╭─ Page excerpt

Shabonee (YTB-833)

History

United States
- Awarded: 5 June 1973
- Builder: Marinette Marine, Marinette, Wisconsin
- Laid down: 12 June 1974
- Launched: 29 October 1974
- In service: 16 December 1974
- Stricken: 16 February 2002
- Identification: IMO number: 8980907; MMSI number: 367690450; Callsign: WDI3646;
- Fate: Sold into commercial service

General characteristics
- Class & type: Natick-class large harbor tug
- Displacement: 286 long tons (291 t) (light); 346 long tons (352 t) (full);
- Length: 108 ft (33 m)
- Beam: 31 ft (9.4 m)
- Draft: 14 ft (4.3 m)
- Speed: 12 knots (14 mph; 22 km/h)
- Complement: 12
- Armament: None

= Shabonee (YTB-833) =

Tugboat of the United States Navy

Shabonee (YTB-833), sometimes spelled Shabonne, was a United States Navy named for Pottawatomie Chief Shabonna, grand nephew of Chief Pontiac. Shabonee was the second US Navy ship to bear the name.

==Construction==

The contract for Shabonee was awarded 5 June 1973. She was laid down on 12 June 1974 at Marinette, Wisconsin, by Marinette Marine and launched 29 October 1974.

==Operational history==
Shabonee served at Naval Station Mayport, Florida. Stricken from the Navy List 16 February 2002, ex-Shabonee was sold to McAllister Towing and renamed Daniel McAllister. Blew an engine icebreaking in the Port of Duluth. Scrapped in the summer of 2019.

╰─

What the task requires: Reproduce the part of the Shabonee article starting at "Tugboat of the" and ending at "bear the name.", changing "Shabonna" to "Shabbona" wherever it appears.

╭─ Data provided

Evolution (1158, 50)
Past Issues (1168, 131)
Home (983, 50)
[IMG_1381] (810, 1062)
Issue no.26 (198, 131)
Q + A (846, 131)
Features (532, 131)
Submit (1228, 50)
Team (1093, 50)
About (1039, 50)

╰─

Output of the task:
Tugboat of the United States Navy

Shabonee (YTB-833), sometimes spelled Shabonne, was a United States Navy named for Pottawatomie Chief Shabbona, grand nephew of Chief Pontiac. Shabonee was the second US Navy ship to bear the name.